§ TASK TO CARRY OUT
Exactly the lines from the one with "How do I perform: Select" through the end of the records below are needed, minus any pictures.

Saved data entries:

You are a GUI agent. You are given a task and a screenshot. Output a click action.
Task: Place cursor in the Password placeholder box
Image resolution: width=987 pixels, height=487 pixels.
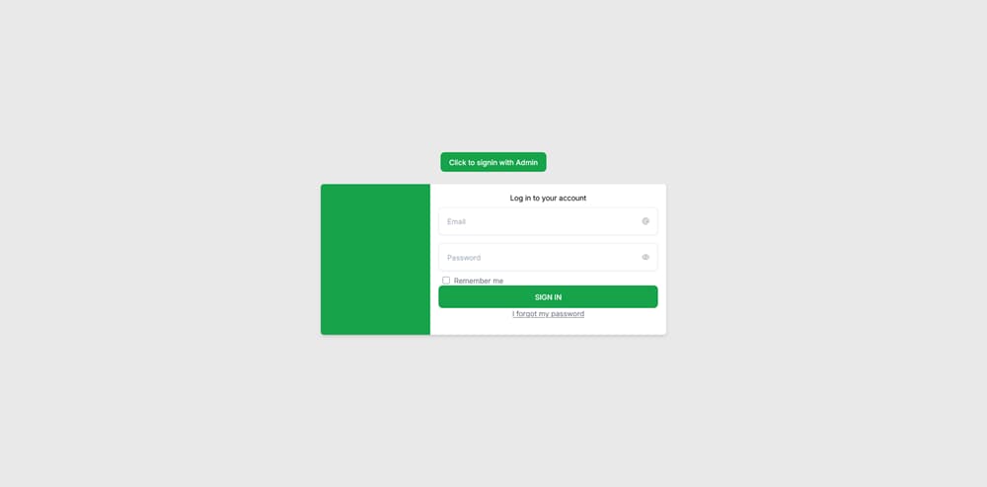[x=548, y=257]
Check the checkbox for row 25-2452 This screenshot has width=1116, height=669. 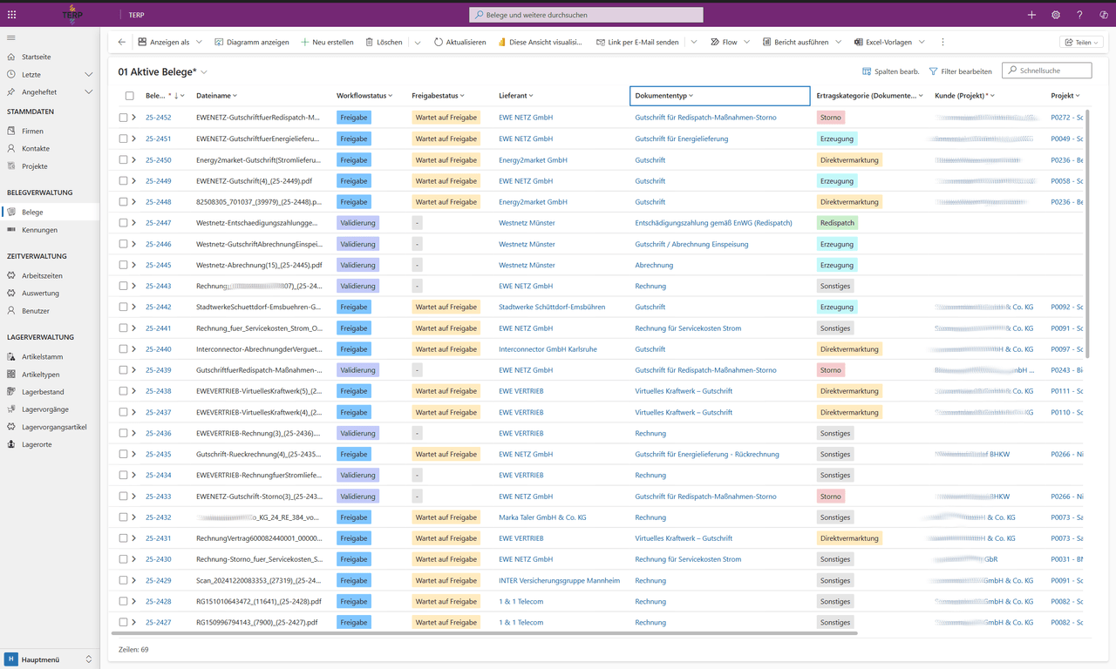[x=124, y=118]
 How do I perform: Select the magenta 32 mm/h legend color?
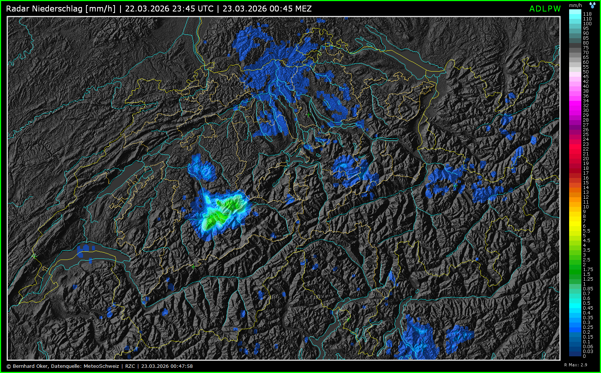(575, 106)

§ RESPONSE TO THIS TASK
 How do I perform: Select the magenta 32 mm/h legend color?
(575, 106)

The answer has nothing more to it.